There are few things I would like more in life than to be Patti LuPwned but short of spending hundreds of dollars to buy a ticket to be thrown ignominiously out of some Broadway house or other, I have to make do with texting whilst listening to her recorded output. Unusually, LuPone has been sparing in what she has committed to disc in terms of her solo work as opposed to cast recordings and so 1999’s Matters of the Heart is one of her only albums proper, in that respect. 

Which is a shame as the song selection is peerless, pulling from all manners of sources to provide a wide-ranging but largely successful collection. Lennon and McCartney’s ‘It's For You’ is a revelation, nearly a torch song of new love as is The Hollies’ ‘Air That I Breathe’ in an ethereally lovely version here. And the almost-crushing sadness of Beth Nielsen Chapman’s ‘Sand And Water’ is alleviated with a dynamic piano line that forges on as life must do.

In fact, all the arrangements for piano and strings are truly elegant and matched with LuPone’s restrained readings, offer up some beautiful takes on the standards here. There’s real longing in ‘The Boy Next Door’ from Meet Me In St Louis, South Pacific’s ‘A Cock-Eyed Optimist’ and ‘A Wonderful Guy’ both find new tenderness, and Merrily We Roll Along’s ‘Not a Day Goes By’ is given what has to be one of the definitive interpretations, holding back on the anger to really highlight the regret at the height of this Sondheim classic.

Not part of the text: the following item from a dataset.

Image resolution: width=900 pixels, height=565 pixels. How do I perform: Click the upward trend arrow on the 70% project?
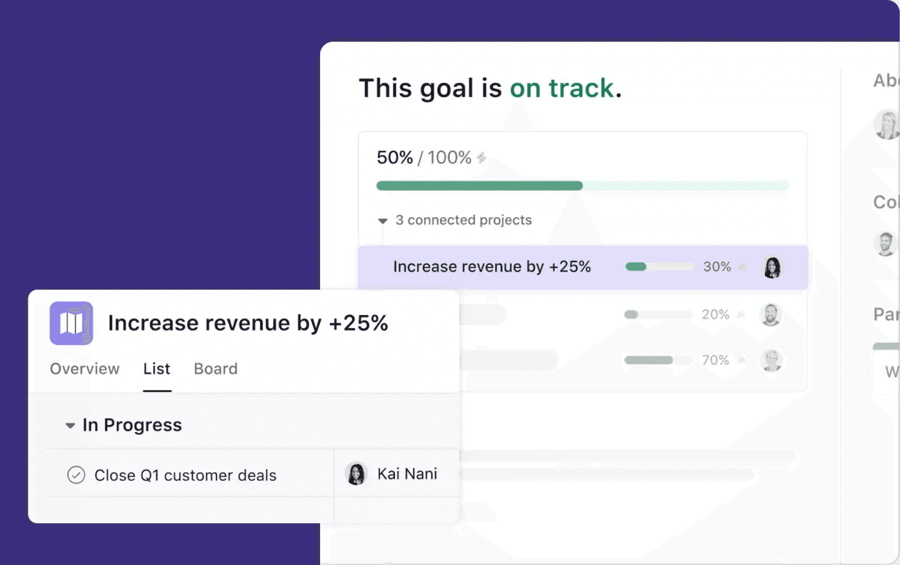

Lighter moments don’t work quite so well for me though – the control and lyrical dexterity of numbers like ‘Shattered Illusions’ and ‘I Never Do Anything Twice’ are impressive but musically insubstantial (I imagine they’d work much better live), and the Piaf pastiche of ‘I Regret Everything’ (as opposed to ‘Je Ne Regrette Rien’…) soon wears thin. It’s the more serious moments that work best - Jimmy Webb’s gorgeous ‘Where Love Resides’, John Bucchino’s ‘Unexpressed’, a glorious rousing take on Ragtime’s ‘Back To Before’.